Advice after 8 Years with FA
I was diagnosed with Friedreich's Ataxia 8 years ago today. 8 years ago today, the random symptoms I was experiencing were validated by an official title. My journey of advocating for myself came to a dramatic turning point.
So, what do I do now? I’m a 25-year-old newlywed who was handed a progressively degenerative (terminal) neurological disease diagnosis.
Well, you keep living life the best way you know how! You become a stay-at-home mom to two healthy, energetic, strong-willed, funny babies that remind you daily that life is precious and SO not all about you. You fiercely love your amazing, supportive, kind, hilarious, and generous husband to the best of your ability, and thank God daily for this partner in life. You love your friends and family and treat them like the treasures they are.
You learn to extend yourself copious amounts of grace… daily.
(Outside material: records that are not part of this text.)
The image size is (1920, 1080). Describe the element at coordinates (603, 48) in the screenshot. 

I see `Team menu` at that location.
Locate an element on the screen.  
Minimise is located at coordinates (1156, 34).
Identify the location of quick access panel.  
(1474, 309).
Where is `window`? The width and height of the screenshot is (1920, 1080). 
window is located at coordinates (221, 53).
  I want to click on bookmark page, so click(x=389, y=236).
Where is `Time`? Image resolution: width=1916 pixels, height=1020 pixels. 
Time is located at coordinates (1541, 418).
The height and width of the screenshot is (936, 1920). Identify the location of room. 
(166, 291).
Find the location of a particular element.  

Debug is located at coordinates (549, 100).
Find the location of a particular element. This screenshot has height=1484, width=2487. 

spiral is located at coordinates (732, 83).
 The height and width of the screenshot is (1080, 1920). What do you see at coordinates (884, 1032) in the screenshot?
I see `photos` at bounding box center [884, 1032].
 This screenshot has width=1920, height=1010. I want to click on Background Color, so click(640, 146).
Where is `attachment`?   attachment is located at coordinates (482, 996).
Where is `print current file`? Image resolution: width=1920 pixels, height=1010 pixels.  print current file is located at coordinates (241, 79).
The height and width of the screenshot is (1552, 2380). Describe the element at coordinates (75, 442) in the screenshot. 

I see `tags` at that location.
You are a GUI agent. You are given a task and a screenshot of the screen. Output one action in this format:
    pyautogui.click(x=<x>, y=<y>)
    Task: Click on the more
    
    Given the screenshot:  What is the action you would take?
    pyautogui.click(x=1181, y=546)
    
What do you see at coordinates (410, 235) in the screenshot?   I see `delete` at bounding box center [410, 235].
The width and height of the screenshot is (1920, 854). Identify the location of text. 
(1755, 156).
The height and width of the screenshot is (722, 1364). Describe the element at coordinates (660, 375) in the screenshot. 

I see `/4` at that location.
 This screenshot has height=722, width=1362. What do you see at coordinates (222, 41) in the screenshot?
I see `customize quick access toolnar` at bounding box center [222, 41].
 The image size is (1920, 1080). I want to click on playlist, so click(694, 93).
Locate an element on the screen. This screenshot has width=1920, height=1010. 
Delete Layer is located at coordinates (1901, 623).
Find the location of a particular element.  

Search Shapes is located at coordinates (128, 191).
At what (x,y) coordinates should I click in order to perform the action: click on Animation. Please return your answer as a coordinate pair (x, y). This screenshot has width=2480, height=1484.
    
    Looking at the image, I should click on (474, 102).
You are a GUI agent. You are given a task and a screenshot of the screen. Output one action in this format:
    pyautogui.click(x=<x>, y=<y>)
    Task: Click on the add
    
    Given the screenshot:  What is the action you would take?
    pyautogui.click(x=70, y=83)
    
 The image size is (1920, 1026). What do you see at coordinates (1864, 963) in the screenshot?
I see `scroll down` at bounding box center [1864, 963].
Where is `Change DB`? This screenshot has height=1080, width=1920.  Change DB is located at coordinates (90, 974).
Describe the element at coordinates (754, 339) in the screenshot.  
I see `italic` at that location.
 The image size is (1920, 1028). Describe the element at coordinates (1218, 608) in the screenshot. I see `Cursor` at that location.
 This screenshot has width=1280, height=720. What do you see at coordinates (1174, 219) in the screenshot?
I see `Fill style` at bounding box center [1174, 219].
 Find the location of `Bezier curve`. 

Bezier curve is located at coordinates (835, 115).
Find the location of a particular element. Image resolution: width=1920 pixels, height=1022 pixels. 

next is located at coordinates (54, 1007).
You roll with the punches: adapt, adapt, adapt, then adapt again. You humbly and constantly depend on assistance. You graciously accept support, pity, curiosity, help, encouragement, ignorance, and kindness. You fail, fall, and break, then you get up and try again. You desperately rely on peace and strength from God every minute of every day.
You grow more than you ever thought possible. You laugh harder, cry harder, love harder, and pray harder than you ever thought possible. In short, you basically redefine your idea of "possible."
Life is a crazy, beautiful ride. Even with FA. So, you just keep on going.